We have two decisions to make about the google side of this issue.
Right now we have two formats for these twitter lists (one for North Carolina and one for National). It looks like North Carolina is a bit more robust than National, so I would recommend we use that format for both.
If we go with NC, we may want to change it slightly to separate party from the candidate name, creating a new column for "party". We also might want to separate the honorific (Sen.
and Rep.
) from the name and put that in its own field.
The scraper really only cares about having access to:
Once the schema is locked in I have an implementation choice between looking up based on either:
If we use the index then we can't shift rows around / we can only add rows to the end of the spreadsheet over time.
If we use column name then we can't rename column names in future / we need to be sure multiple columns don't share the same name.
(note that when I say "can't" I just mean we would have to update and deploy code to prevent the sync from failing)
Re, decision 2: My experience of working in news where we often use spreadsheets with collaborators is that both approaches can fail, but I'd still suggest using names, so that at least if it's renamed it'll fail more decisively.

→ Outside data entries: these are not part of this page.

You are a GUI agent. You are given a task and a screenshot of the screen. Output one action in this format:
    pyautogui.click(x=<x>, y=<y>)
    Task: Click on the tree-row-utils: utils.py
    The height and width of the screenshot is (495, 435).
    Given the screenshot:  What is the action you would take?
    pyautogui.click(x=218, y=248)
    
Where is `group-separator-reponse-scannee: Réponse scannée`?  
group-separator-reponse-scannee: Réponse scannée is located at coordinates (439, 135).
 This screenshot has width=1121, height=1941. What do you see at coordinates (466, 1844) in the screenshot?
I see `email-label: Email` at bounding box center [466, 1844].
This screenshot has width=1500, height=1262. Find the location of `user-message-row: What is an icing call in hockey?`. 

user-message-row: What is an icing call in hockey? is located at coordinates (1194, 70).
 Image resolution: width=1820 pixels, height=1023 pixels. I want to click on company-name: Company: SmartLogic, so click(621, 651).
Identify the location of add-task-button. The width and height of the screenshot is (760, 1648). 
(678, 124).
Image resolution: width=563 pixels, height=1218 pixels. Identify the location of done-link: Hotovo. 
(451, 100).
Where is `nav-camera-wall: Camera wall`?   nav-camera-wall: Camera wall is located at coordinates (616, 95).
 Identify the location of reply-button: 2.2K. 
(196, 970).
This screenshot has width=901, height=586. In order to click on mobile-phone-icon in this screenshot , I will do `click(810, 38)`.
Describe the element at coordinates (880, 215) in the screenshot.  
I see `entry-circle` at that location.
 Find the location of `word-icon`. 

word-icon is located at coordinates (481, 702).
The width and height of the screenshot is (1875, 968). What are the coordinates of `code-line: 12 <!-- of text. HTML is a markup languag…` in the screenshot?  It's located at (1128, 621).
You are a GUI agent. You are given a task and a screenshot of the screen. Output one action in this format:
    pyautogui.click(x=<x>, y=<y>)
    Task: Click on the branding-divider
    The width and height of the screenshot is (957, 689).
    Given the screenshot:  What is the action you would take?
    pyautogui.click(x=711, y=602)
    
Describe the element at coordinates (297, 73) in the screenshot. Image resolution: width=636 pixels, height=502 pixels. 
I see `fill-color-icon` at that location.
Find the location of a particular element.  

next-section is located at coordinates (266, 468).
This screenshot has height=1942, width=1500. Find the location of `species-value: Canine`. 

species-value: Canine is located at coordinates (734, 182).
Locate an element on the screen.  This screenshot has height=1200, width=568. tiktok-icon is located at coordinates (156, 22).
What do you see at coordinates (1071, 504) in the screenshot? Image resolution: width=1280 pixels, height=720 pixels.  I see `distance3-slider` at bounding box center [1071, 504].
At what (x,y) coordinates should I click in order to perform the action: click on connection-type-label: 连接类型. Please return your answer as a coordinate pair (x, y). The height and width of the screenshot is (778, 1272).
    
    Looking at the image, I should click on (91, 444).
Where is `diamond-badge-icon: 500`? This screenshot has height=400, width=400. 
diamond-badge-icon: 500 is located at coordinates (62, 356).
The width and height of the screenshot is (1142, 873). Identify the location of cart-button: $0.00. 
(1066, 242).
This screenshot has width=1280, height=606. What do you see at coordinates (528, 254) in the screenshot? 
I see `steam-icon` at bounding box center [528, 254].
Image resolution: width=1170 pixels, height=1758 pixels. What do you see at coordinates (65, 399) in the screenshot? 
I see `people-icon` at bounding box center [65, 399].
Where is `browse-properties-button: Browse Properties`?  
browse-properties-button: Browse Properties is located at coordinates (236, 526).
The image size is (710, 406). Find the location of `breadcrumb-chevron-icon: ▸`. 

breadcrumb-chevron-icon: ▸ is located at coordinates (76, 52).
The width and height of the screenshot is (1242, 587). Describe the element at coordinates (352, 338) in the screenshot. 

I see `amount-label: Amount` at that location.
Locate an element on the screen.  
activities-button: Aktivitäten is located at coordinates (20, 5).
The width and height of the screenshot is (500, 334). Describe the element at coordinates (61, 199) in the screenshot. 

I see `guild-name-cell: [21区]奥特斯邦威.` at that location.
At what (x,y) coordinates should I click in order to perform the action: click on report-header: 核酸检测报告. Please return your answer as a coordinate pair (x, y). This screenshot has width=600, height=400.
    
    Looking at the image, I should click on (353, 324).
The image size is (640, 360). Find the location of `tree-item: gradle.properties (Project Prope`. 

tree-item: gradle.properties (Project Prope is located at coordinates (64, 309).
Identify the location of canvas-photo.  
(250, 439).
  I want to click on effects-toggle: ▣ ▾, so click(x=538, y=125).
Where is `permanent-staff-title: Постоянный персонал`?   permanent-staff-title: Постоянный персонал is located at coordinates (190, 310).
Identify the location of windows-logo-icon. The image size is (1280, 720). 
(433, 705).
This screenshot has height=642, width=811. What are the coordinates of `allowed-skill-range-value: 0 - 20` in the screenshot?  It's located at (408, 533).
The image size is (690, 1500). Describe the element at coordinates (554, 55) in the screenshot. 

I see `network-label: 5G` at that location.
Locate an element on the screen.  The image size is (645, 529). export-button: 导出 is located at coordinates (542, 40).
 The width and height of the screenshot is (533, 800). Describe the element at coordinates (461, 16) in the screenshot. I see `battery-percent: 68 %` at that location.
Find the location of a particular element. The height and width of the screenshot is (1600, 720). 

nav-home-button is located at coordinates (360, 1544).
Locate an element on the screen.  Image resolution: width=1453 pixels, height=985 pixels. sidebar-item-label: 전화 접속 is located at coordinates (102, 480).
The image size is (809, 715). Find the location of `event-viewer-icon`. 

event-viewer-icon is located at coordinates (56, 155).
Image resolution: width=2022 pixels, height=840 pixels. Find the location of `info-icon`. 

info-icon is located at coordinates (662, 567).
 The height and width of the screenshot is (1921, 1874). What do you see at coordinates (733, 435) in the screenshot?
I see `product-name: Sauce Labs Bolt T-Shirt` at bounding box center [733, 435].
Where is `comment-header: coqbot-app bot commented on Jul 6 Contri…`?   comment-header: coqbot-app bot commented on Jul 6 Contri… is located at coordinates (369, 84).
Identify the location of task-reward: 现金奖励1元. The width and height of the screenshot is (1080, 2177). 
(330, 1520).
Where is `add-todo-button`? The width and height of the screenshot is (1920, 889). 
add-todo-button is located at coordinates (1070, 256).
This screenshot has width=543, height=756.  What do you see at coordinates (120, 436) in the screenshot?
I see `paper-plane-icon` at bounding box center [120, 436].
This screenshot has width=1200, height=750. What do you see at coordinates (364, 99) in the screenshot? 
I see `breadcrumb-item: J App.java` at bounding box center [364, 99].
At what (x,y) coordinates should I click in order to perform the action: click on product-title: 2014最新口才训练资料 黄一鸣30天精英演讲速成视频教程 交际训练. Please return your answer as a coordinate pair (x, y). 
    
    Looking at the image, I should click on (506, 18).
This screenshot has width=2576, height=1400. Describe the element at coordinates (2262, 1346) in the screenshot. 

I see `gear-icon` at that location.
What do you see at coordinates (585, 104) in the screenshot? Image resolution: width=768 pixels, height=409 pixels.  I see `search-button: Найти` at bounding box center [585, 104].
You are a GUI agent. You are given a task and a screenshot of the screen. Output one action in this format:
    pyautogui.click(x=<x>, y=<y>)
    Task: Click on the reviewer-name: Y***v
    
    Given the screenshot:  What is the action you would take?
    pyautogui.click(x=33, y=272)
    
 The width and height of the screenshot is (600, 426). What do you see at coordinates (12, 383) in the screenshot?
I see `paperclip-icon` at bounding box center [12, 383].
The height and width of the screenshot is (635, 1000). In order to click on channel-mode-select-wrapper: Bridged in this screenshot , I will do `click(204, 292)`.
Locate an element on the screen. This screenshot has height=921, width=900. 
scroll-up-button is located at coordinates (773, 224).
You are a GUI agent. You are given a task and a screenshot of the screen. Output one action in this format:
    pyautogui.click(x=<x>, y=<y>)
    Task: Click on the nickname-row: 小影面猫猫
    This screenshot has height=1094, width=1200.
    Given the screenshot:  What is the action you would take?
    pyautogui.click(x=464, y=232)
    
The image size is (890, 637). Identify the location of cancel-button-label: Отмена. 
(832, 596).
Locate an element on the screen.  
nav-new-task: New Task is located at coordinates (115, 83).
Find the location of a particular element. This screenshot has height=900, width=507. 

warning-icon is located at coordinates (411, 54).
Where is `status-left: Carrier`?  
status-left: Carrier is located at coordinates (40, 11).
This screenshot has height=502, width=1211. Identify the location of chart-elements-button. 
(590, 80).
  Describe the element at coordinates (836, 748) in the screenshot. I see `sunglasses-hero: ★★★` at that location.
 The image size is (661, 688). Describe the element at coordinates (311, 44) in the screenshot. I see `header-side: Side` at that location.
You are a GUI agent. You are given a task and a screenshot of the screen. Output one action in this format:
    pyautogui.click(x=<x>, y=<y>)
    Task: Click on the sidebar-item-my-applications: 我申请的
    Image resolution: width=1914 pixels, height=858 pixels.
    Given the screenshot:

Echo @chriszs. If someone accidentally disappears a critical column, it's easier to tell because columns["twitter"]
is missing while columns[2]
may still exist and have data.
Also it lets us resolve one possible complaint about Decision 1: as long as our critical columns exist and use consistent headers, each list can have additional list-specific columns that we can just ignore.
Agreed with all of the above -- I'm meeting with @markstencel on Friday to discuss in more detail and ensure that we're aligned with the needs of humans.
Note: we need the twitter scraper to be able to handle both @
and url versions of handles (and handles without @).
It occurred to me that we might want to break away from having twitter_1
and twitter_2
, and instead create multiple rows for people with multiple twitter accounts.
This would allow folks with more than 2 accounts to have an account for each.
It would, however, result in some duplicate data entry on the part of the human (e.g. they would have to write the display name twice).
Thoughts on this? I can keep it with twitter_1 and twitter_2, it just struck me as potentially more flexibile to change approach.
The old system allows the team to maintain the list of desired Twitter accounts in a Google Sheet, and fetches it at scrape time. The new system stores the desired accounts locally in Postgres, and we plan to periodically update this local list from the same Sheets. (It's like a different scrape pipeline, hey neat!)
Note that the same account could be in multiple lists (say, National and North Carolina) and so any action we take (adding, deactivating, reactivating) should be specific to their presence/absence on that specific list.